Deploy and Configure Hadoop Cluster
Hello today we are going to discuss Hadoop, we install and develop Hadoop into a cloud server.
Introduction
Hadoop has become a staple technology in the big data industry by enabling the storage and analysis of datasets so big that it would be otherwise impossible with traditional data systems.
We are going to deploy and configure a single-node pseudo-distributed Hadoop cluster.

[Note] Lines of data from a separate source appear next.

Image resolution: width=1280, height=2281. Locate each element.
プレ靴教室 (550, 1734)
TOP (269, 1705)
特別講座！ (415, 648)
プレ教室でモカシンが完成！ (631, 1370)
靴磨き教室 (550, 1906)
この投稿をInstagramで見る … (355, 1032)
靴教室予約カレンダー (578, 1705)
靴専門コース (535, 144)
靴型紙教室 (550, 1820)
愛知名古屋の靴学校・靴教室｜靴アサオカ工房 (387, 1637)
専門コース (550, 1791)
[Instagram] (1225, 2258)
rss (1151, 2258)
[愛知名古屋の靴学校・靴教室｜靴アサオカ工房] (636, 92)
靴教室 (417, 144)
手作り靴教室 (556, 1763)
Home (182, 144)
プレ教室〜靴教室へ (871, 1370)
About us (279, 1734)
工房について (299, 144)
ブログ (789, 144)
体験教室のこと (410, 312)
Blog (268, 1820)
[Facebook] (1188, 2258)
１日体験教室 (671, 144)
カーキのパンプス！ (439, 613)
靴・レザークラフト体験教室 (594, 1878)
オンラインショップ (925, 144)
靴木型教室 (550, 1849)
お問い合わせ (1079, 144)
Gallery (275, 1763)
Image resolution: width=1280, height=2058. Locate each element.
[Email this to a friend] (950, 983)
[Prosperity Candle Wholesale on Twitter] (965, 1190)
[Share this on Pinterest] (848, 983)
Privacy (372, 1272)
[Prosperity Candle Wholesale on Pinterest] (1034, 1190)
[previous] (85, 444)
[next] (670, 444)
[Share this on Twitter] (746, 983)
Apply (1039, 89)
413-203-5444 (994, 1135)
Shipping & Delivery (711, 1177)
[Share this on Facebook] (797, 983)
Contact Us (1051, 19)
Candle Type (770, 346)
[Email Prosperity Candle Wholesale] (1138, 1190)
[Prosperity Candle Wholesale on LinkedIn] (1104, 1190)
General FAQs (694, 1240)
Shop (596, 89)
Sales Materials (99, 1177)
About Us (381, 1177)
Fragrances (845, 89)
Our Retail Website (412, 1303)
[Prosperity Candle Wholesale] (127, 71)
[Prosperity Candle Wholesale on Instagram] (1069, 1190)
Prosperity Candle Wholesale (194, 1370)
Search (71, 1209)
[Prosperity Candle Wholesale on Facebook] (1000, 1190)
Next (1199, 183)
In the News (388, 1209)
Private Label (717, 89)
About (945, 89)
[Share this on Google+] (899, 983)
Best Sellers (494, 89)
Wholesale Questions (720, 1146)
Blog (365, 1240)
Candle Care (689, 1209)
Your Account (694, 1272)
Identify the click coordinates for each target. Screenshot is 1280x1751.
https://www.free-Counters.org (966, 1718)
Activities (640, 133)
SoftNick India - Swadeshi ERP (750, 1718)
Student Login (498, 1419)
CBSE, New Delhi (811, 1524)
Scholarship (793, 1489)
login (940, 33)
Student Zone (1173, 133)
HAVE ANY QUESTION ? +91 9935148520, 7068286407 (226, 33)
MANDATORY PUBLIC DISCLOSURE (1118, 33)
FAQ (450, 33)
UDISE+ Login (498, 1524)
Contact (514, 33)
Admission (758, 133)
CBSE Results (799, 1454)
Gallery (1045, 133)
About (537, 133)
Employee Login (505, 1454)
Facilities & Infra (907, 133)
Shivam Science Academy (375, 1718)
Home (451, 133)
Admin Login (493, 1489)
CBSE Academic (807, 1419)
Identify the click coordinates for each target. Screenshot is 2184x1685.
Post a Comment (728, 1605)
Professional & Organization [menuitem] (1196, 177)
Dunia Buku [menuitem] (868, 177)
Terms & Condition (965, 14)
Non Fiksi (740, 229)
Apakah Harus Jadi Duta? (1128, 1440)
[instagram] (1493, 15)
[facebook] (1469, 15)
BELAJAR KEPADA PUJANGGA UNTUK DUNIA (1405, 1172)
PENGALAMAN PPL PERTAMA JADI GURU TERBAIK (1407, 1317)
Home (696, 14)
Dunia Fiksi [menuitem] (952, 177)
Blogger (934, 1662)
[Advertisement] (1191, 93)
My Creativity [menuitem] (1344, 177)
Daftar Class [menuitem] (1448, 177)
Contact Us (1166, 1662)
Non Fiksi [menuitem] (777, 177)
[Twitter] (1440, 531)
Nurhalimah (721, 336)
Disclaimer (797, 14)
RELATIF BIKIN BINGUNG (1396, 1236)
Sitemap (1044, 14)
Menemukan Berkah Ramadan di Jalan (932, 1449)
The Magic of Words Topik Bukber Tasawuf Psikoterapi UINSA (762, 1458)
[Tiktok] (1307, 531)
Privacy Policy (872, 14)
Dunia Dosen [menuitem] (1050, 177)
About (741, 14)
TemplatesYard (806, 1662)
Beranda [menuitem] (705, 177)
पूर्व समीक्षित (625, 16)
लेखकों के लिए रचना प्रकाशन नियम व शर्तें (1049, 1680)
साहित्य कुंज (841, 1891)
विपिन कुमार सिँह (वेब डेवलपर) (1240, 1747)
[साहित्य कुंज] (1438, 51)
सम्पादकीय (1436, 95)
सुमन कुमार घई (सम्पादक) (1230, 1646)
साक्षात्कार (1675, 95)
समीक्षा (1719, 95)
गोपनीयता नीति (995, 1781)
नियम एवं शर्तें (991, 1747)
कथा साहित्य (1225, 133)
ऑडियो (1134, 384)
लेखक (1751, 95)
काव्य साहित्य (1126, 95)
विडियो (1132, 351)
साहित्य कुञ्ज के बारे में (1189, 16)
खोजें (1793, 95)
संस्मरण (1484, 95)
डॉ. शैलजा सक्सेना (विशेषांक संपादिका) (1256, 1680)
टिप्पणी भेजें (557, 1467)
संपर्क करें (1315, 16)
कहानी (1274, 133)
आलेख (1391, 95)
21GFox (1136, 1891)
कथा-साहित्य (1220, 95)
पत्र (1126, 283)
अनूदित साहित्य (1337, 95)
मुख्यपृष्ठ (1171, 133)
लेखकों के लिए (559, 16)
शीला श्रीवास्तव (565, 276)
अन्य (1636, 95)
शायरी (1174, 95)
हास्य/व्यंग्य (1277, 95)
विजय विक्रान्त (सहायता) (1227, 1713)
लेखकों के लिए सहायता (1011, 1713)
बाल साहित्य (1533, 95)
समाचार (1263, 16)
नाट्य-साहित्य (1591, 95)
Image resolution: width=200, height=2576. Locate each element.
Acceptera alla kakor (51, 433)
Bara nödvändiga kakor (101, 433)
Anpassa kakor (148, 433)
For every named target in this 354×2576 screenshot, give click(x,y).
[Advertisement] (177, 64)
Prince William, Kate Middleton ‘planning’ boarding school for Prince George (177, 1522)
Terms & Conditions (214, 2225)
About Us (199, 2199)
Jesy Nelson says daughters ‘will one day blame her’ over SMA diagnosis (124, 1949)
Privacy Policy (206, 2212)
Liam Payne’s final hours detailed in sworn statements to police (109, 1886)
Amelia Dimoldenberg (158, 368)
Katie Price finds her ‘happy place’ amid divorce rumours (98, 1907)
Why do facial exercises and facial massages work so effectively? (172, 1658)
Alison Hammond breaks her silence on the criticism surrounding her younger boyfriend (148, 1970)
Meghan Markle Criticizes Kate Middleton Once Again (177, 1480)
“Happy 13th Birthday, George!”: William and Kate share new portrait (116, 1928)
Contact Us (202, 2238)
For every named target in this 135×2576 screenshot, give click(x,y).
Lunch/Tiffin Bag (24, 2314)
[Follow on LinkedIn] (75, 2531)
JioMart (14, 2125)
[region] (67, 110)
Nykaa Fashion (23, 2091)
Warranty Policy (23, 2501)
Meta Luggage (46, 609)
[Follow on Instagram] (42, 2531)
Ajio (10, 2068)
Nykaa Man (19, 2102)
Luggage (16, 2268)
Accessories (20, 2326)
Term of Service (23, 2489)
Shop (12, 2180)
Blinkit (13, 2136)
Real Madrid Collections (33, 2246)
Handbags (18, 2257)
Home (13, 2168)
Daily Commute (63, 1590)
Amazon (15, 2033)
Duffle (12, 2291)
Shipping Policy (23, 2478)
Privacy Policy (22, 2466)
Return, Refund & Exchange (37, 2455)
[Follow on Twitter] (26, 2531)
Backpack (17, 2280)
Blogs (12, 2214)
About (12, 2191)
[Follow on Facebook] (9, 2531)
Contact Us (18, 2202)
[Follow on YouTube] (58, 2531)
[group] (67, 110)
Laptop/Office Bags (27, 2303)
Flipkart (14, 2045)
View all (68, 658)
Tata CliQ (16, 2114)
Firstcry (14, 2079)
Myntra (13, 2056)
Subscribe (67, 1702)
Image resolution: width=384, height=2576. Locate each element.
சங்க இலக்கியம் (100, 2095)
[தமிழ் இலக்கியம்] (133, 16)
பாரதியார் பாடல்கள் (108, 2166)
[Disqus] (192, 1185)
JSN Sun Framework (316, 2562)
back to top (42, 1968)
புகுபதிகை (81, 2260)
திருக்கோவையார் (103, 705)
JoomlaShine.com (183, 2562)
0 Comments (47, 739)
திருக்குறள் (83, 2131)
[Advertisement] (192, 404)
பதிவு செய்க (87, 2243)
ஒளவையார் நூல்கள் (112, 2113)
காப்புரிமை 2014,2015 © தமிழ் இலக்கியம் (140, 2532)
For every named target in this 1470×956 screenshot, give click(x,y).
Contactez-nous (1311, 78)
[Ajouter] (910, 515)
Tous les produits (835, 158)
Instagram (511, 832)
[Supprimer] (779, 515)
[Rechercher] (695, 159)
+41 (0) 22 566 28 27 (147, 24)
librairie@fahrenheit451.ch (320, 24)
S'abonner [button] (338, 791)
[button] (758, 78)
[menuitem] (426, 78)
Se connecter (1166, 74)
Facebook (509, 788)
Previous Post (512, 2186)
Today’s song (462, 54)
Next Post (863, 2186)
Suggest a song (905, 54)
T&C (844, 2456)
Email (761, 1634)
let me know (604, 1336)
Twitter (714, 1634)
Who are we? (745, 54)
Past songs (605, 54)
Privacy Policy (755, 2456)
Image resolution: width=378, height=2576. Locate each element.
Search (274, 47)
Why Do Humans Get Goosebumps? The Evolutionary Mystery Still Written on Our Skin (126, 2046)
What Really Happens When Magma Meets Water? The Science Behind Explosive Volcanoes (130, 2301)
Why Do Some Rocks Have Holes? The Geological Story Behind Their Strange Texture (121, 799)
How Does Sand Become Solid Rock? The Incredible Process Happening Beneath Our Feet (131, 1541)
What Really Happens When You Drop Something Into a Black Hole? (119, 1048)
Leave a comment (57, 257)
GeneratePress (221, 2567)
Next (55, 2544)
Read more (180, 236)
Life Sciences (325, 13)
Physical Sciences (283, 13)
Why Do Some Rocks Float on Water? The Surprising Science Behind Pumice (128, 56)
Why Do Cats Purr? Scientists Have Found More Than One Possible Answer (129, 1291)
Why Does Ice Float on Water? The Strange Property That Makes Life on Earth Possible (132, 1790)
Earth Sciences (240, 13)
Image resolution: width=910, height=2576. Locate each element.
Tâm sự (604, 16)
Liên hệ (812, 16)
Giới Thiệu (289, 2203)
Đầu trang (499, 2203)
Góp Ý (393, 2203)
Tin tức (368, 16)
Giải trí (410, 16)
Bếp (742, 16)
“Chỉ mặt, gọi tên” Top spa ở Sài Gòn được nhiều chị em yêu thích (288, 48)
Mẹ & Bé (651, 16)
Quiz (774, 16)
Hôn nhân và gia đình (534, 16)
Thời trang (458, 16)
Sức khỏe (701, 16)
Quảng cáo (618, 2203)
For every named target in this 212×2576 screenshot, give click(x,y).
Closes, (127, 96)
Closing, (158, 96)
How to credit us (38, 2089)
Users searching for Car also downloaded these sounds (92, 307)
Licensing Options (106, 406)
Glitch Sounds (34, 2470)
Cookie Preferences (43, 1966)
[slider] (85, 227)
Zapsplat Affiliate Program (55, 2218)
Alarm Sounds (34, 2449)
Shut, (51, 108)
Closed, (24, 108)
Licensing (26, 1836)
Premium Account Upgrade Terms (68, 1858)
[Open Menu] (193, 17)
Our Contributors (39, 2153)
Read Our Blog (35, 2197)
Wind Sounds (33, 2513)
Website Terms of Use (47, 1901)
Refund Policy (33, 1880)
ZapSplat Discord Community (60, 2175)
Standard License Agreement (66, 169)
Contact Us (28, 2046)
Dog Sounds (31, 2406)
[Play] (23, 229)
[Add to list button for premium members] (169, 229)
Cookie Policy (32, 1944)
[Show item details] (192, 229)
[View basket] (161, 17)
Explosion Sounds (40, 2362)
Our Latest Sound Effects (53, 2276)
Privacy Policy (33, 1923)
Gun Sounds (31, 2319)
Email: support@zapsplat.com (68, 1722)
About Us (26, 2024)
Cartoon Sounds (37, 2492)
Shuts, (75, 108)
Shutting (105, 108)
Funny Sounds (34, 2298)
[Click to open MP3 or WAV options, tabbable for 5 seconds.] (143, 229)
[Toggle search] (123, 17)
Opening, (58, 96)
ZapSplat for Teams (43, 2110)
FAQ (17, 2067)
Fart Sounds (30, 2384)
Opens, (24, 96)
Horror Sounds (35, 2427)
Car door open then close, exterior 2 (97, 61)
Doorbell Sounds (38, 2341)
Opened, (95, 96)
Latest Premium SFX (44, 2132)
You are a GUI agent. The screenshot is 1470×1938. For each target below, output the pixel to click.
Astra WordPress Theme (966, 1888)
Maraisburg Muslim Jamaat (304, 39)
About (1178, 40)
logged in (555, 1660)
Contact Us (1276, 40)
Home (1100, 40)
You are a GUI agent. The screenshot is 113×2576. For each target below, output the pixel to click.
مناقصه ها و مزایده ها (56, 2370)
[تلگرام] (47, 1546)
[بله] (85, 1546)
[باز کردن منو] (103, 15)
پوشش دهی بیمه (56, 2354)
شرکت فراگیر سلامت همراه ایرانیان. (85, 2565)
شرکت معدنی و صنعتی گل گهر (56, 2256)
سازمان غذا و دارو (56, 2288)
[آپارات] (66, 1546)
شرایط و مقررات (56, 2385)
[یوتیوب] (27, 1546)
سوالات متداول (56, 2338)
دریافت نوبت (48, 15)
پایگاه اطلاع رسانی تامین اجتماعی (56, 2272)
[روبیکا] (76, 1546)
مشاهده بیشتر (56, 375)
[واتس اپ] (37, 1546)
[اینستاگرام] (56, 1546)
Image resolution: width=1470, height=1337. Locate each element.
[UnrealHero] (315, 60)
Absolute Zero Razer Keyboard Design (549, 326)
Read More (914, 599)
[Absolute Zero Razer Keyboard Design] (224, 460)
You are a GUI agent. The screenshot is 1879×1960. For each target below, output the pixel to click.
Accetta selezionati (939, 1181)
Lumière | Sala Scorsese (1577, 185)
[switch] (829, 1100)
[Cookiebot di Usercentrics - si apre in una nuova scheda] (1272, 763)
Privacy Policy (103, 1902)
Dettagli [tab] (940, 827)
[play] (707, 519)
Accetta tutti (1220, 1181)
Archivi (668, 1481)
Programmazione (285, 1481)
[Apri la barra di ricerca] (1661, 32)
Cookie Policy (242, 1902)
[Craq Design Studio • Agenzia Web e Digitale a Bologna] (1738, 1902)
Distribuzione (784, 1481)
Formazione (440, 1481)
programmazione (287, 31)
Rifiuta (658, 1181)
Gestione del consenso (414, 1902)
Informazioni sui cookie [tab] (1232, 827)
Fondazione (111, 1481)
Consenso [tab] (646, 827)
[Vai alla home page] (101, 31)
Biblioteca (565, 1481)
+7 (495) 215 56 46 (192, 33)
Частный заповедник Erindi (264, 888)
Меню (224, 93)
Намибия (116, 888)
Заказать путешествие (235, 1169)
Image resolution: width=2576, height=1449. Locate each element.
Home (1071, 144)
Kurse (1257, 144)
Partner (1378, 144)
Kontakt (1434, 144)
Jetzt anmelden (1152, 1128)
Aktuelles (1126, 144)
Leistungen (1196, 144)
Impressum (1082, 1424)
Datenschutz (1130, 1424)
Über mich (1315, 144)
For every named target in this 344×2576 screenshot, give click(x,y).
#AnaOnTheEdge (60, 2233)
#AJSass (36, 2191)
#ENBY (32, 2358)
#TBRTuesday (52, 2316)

Then, after we spin it all up, we will execute a MapReduce job using the pre-packaged sample MapReduce applications.
Installation and Configuration
In ordering to show how to use Hadoop, we are going to use three cloud servers by using CentOS7.
Task 1 Install Java
First we have to find the java version which we have to install.
[[email protected] ~]$ yum search jdk
and we type
sudo yum install java-1.8.0-openjdk -y
we check if was installed
[[email protected] ~]$ java -version
openjdk version "1.8.0_262"
OpenJDK Runtime Environment (build 1.8.0_262-b10)
OpenJDK 64-Bit Server VM (build 25.262-b10, mixed mode)
Task 2 Setup ssh credentials
We need to to install our ssh pass
[[email protected] ~]$ ssh-keygen
Generating public/private rsa key pair.
Enter file in which to save the key (/home/cloud_user/.ssh/id_rsa):
Enter passphrase (empty for no passphrase):
Enter same passphrase again:
Your identification has been saved in /home/cloud_user/.ssh/id_rsa.
Your public key has been saved in /home/cloud_user/.ssh/id_rsa.pub
we can enter to our folder of ssh
[[email protected] ~]$ cd .ssh
[cloud_[email protected] .ssh]$ ls
authorized_keys id_rsa id_rsa.pub
In ordering to authorize enter to this node by using our public key we add the public key to the authorized key
[cloud_us[email protected] .ssh]$ cat id_rsa.pub >> authorized_keys
and then we enter
[[email protected] .ssh]$ ssh localhost
The authenticity of host 'localhost (::1)' can't be established.
ECDSA key fingerprint is SHA256:058tWZxfDfNI+dkPSFBp5jZ7OqieG1+ctM5yJtkiv1I.
ECDSA key fingerprint is MD5:67:93:60:ca:e3:77:b9:91:45:e8:86:a5:73:33:1f:d8.
Are you sure you want to continue connecting (yes/no)? yes
Warning: Permanently added 'localhost' (ECDSA) to the list of known hosts
[[email protected] ~]$ exit
logout
Connection to localhost closed.
[[email protected] .ssh]$ ssh 127.0.0.1
The authenticity of host '127.0.0.1 (127.0.0.1)' can't be established.
ECDSA key fingerprint is SHA256:058tWZxfDfNI+dkPSFBp5jZ7OqieG1+ctM5yJtkiv1I.
ECDSA key fingerprint is MD5:67:93:60:ca:e3:77:b9:91:45:e8:86:a5:73:33:1f:d8.
Are you sure you want to continue connecting (yes/no)? yes
Warning: Permanently added '127.0.0.1' (ECDSA) to the list of known hosts.
[[email protected] ~]$ ssh 127.0.0.1
[cloud_us[email protected] ~]$ exit
logout
Connection to 127.0.0.1 closed.
Now we have the password ssh configured in our localhost with the ip 127.0.0.1
Task 3. Download and Deploy Hadoop
The General Architecture of Hadoop has one at leas Namenode and then one or more Datanode.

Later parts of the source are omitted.